Data records.

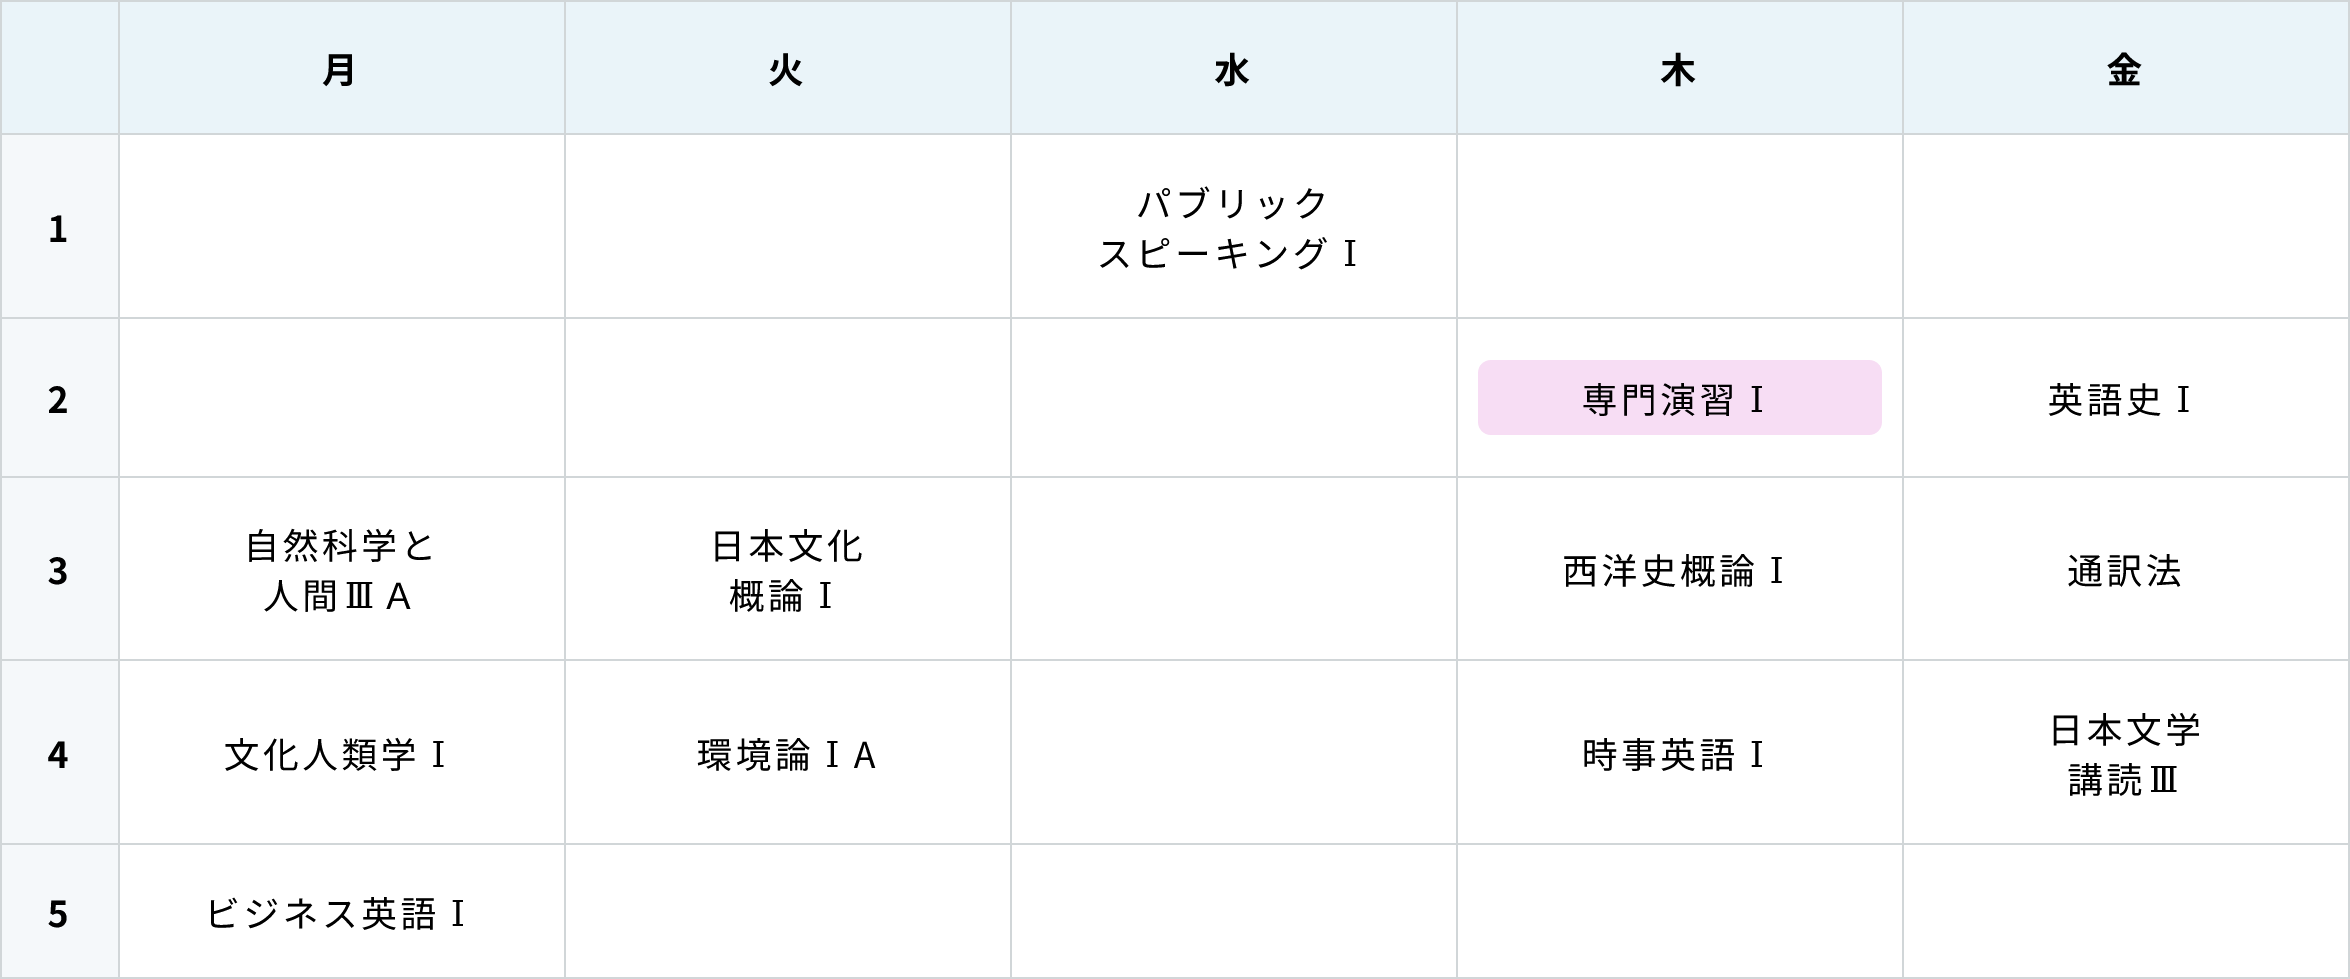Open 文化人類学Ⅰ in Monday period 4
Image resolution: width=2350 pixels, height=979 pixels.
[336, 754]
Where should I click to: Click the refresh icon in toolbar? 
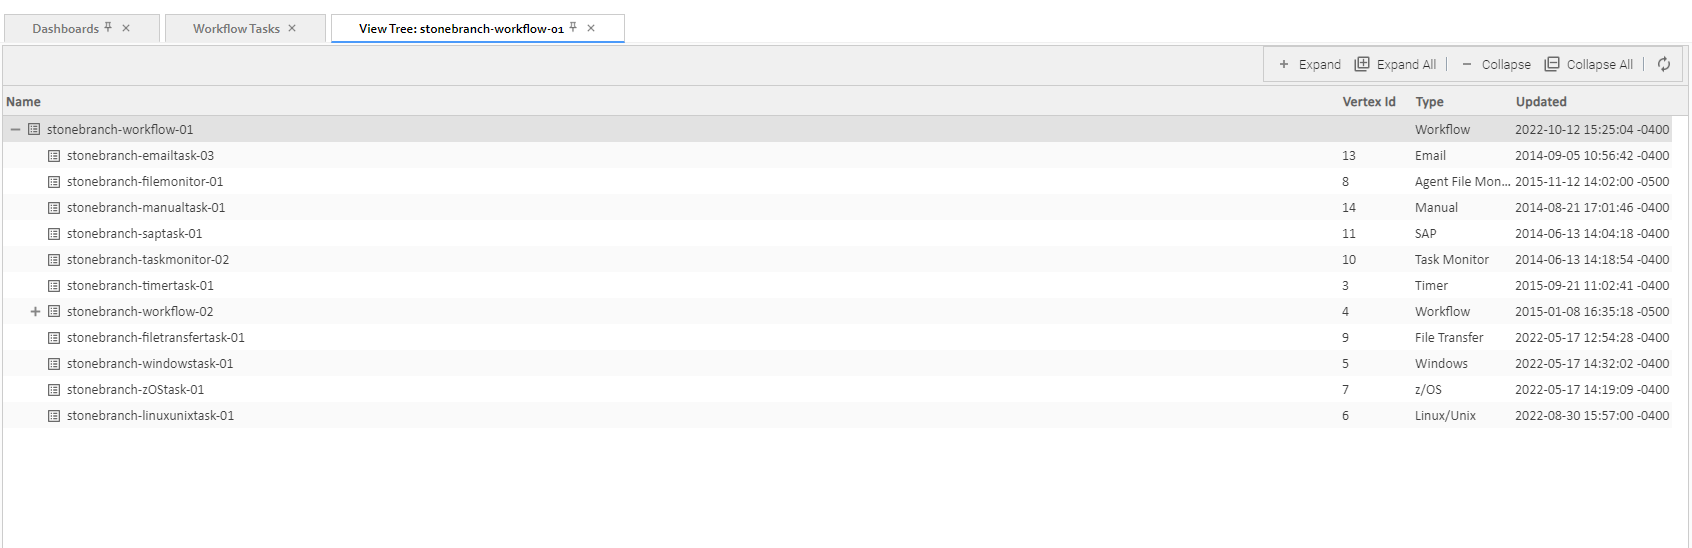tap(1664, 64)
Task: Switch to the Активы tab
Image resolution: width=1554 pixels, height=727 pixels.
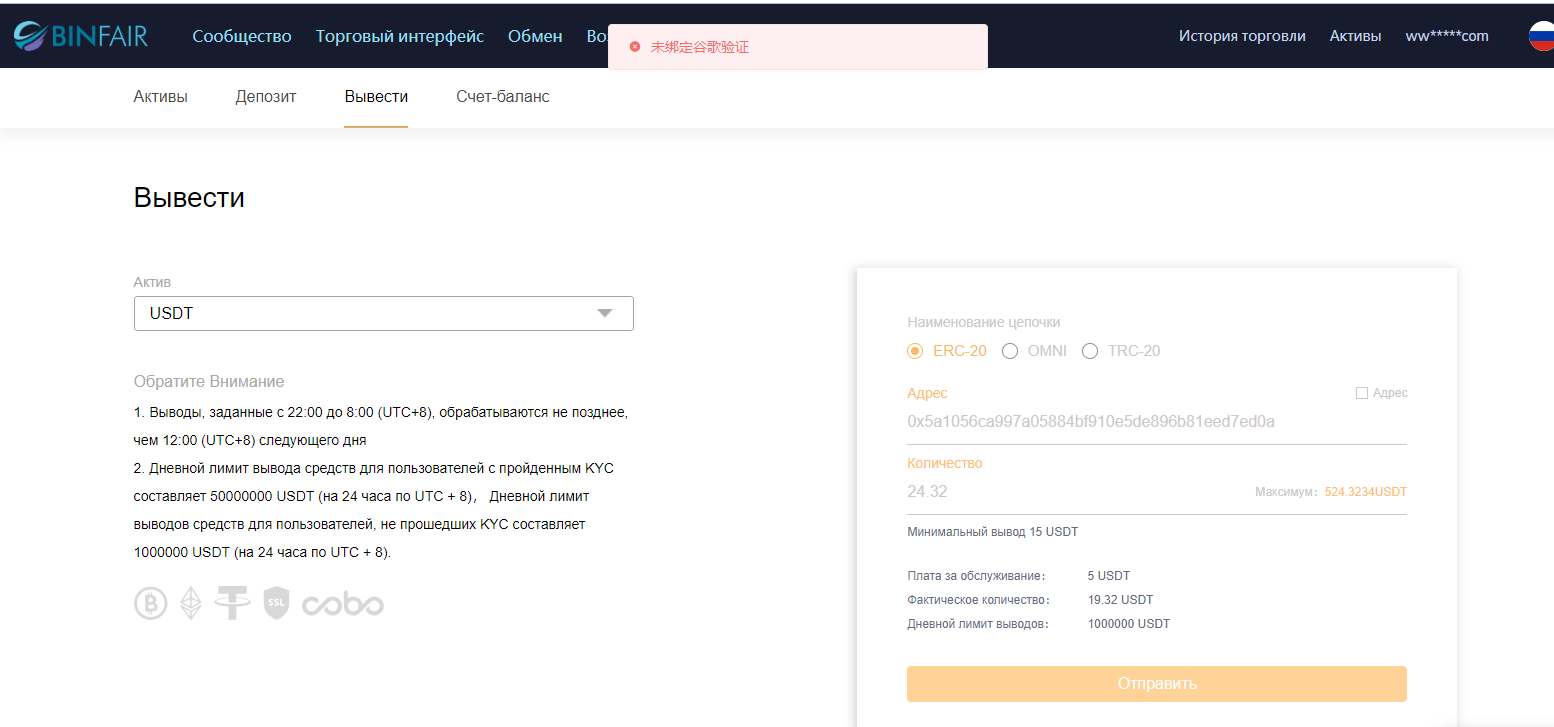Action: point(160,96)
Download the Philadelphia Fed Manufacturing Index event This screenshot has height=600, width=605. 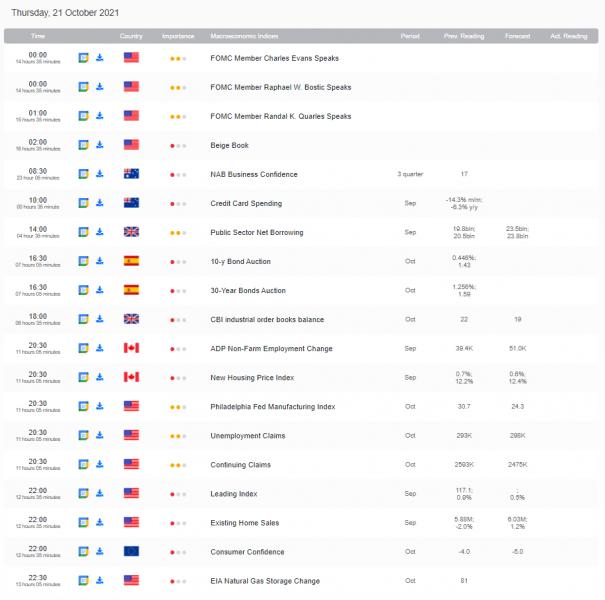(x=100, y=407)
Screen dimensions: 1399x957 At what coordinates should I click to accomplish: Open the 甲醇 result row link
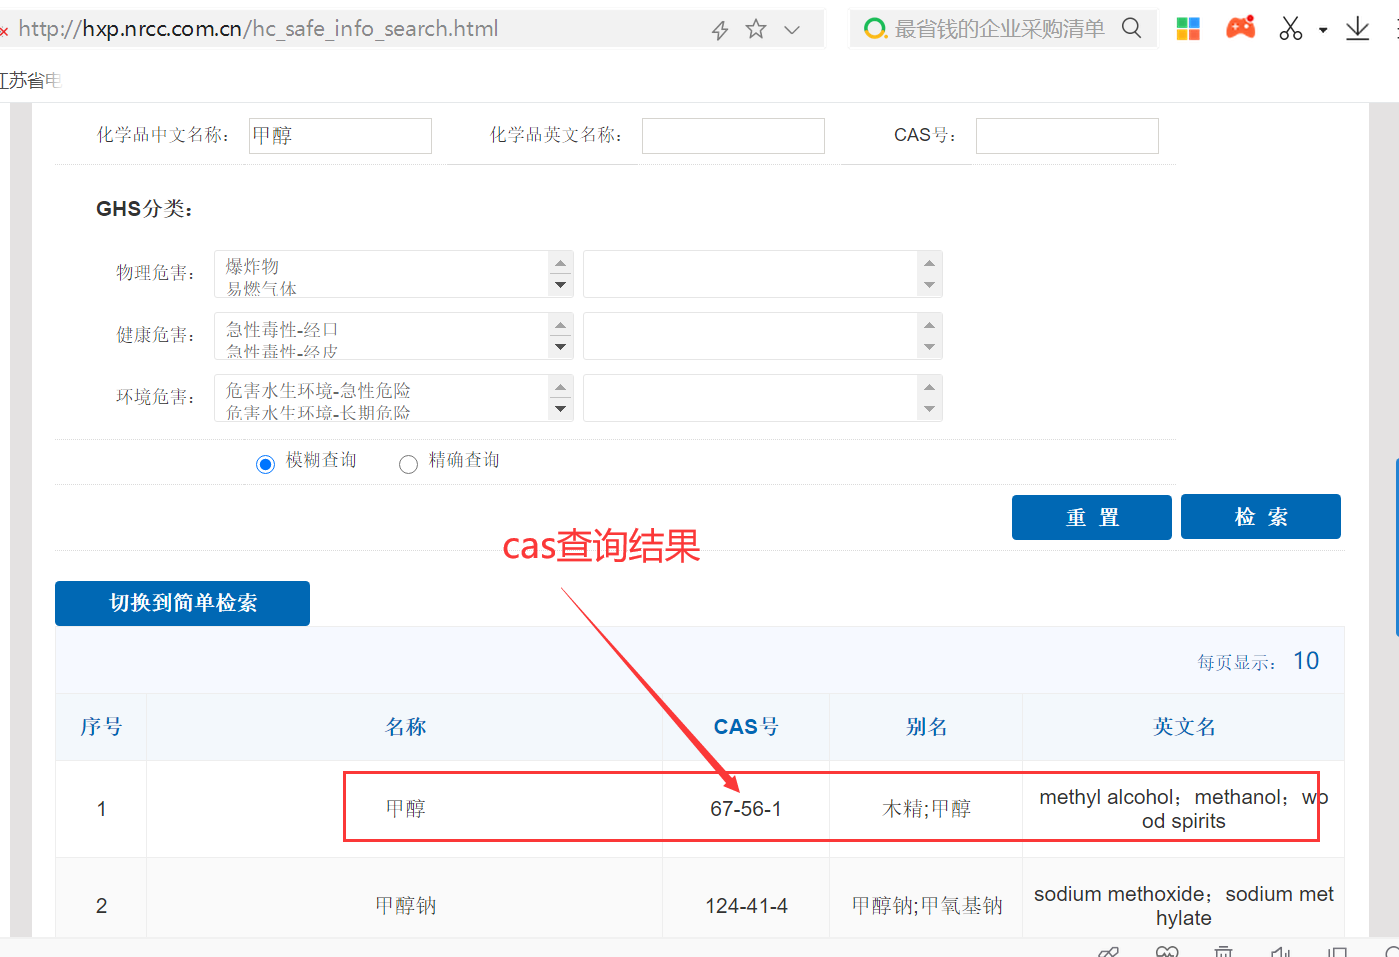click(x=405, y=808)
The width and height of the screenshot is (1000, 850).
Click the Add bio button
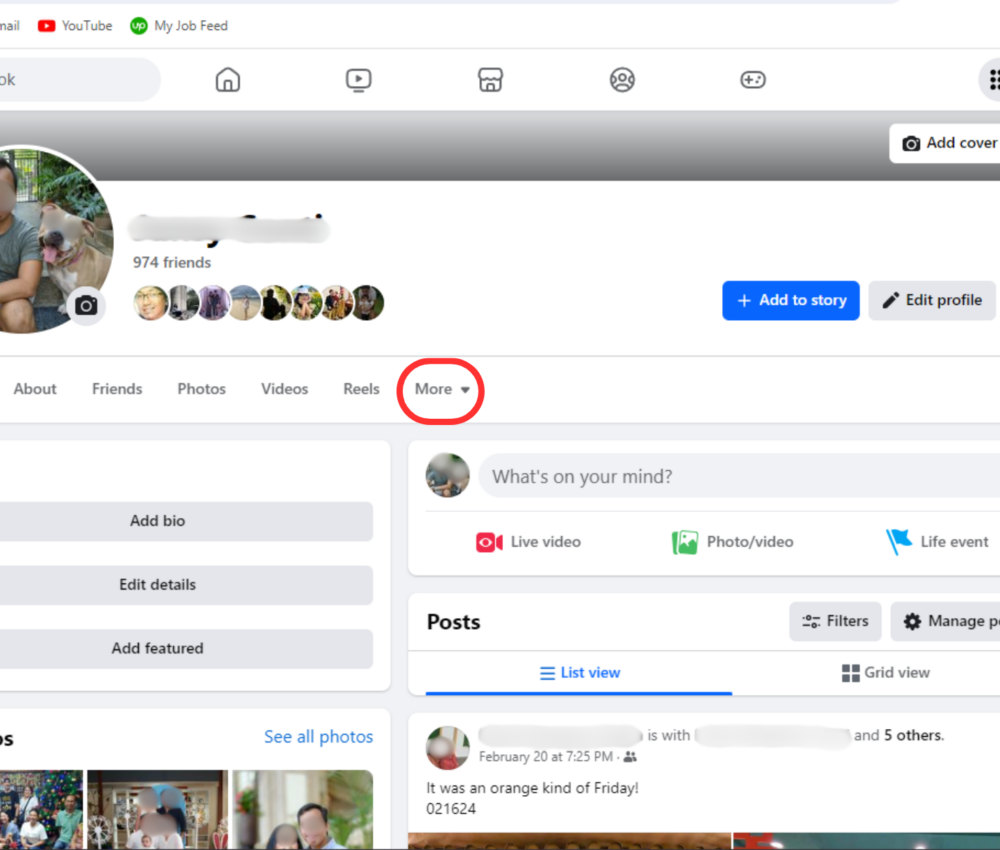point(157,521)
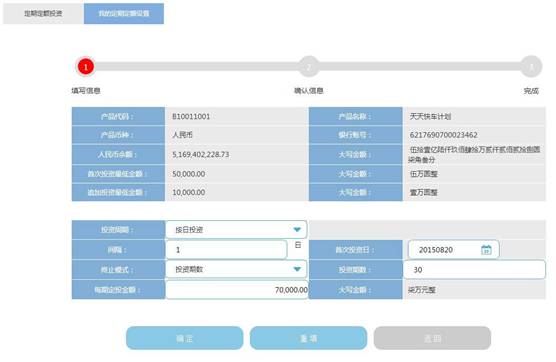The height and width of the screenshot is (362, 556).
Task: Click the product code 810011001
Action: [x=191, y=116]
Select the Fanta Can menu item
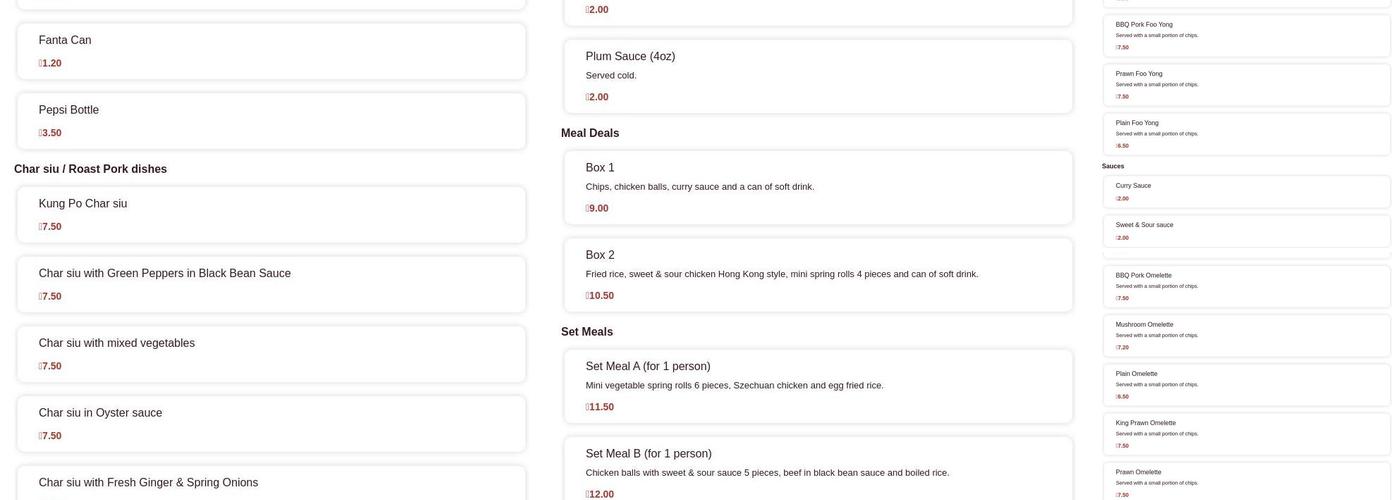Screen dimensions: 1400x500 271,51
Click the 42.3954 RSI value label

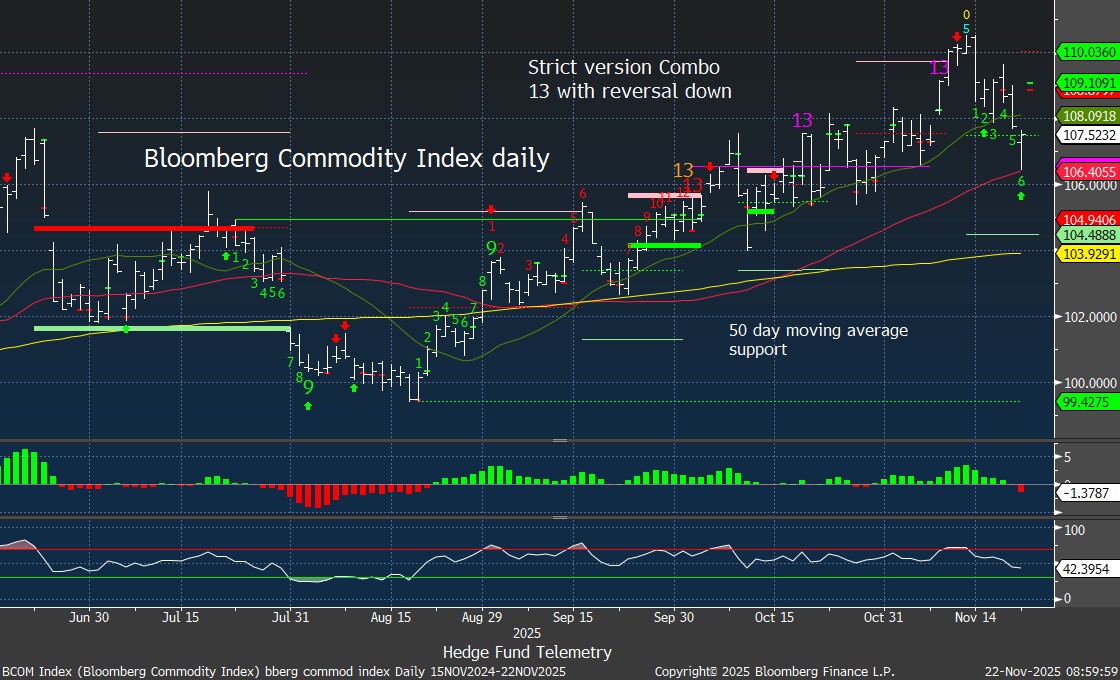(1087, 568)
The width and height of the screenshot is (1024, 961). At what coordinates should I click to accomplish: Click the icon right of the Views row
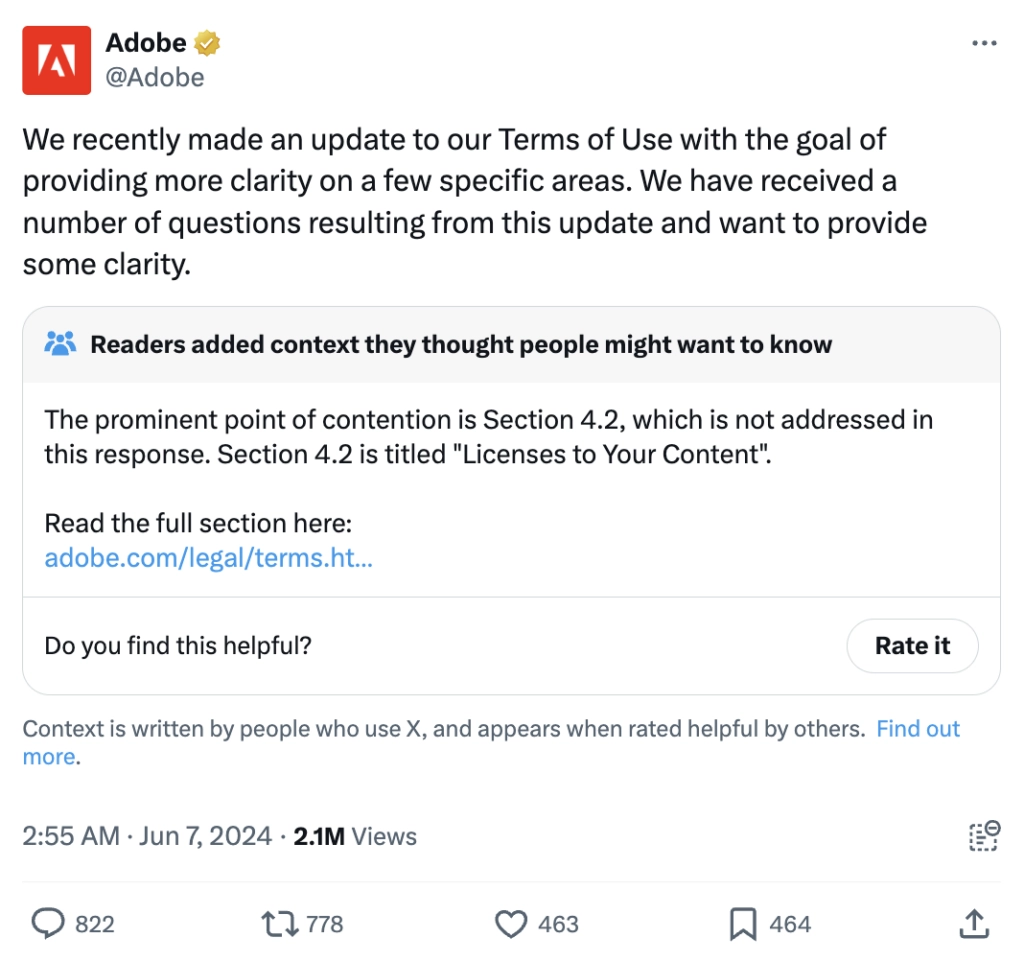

Exercise directions.
Begin at the line containing "The width and height of the screenshot is (1000, 850)." and extract every line through the end of the records, inclusive, exactly and only; omit pictures.

Solution for this problem.
The width and height of the screenshot is (1000, 850).
Click the Add bio button
point(157,521)
The height and width of the screenshot is (362, 556).
Task: Click the product code 810011001
Action: [x=191, y=116]
Select the Fanta Can menu item
Screen dimensions: 1400x500 271,51
Click the 42.3954 RSI value label

(1087, 568)
The width and height of the screenshot is (1024, 961). At what coordinates should I click to accomplish: Click the icon right of the Views row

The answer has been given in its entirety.